Find each line in the records below that contains the word "Toggle" and copy those lines. Case matters.

╭─ RECORDS PROVIDED

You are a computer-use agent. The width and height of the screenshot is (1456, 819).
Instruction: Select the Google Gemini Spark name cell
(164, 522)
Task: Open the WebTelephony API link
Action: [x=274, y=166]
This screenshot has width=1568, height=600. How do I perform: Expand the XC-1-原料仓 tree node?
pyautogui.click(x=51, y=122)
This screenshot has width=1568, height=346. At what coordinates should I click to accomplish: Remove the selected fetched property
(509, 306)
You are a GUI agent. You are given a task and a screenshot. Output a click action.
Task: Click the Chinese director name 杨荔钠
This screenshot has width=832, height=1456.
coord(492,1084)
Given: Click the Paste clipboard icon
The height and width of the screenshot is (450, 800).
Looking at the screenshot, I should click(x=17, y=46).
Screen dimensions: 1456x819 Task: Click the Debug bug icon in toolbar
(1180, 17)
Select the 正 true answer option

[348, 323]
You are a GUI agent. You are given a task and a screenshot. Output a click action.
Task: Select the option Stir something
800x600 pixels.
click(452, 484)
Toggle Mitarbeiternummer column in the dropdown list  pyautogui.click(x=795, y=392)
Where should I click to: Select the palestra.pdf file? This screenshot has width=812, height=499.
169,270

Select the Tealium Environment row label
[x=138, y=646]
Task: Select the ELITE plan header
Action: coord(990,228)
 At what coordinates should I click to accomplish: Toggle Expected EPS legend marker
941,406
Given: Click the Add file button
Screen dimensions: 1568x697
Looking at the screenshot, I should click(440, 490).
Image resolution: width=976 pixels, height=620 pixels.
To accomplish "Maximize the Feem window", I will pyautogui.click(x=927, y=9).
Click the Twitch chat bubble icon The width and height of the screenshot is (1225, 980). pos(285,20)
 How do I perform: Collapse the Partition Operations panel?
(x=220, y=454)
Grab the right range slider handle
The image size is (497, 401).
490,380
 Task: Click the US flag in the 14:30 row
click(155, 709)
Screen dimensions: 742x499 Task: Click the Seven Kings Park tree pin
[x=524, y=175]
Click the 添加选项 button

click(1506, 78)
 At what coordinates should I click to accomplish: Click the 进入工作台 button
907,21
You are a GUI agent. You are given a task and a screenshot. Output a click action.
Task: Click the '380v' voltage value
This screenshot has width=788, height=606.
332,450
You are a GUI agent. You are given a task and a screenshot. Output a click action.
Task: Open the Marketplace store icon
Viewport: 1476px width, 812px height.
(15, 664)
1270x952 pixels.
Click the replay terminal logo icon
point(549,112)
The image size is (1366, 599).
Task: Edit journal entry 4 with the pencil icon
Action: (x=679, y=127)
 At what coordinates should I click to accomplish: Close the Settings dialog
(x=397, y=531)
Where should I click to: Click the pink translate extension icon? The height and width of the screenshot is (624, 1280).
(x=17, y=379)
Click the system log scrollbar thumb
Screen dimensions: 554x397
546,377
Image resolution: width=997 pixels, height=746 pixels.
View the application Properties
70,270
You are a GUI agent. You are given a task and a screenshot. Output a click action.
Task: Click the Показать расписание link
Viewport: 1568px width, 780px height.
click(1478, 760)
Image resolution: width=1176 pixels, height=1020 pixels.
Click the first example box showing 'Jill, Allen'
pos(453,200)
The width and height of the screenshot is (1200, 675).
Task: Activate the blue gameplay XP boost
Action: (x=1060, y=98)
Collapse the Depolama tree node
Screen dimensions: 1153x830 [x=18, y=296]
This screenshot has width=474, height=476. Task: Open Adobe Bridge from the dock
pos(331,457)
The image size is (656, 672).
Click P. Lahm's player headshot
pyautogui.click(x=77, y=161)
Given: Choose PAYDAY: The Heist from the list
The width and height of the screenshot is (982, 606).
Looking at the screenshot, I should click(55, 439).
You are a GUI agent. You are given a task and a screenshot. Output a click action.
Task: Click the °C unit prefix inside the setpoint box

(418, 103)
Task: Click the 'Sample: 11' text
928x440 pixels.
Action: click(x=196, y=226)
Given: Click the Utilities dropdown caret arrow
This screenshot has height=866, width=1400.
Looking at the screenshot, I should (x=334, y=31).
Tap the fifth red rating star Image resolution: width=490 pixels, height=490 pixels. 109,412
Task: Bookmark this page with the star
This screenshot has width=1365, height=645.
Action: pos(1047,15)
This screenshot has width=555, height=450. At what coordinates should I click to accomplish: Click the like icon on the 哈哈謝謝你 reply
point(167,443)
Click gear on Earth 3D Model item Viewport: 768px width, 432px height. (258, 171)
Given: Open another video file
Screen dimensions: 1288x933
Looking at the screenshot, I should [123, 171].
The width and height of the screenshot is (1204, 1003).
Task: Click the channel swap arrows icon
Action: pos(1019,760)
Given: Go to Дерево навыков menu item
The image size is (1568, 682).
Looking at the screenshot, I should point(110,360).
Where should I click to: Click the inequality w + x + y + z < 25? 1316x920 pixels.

╰─

▸ SOLUTION TO THIS TASK
Toggle Mitarbeiternummer column in the dropdown list  pyautogui.click(x=795, y=392)
 At what coordinates should I click to accomplish: Toggle Expected EPS legend marker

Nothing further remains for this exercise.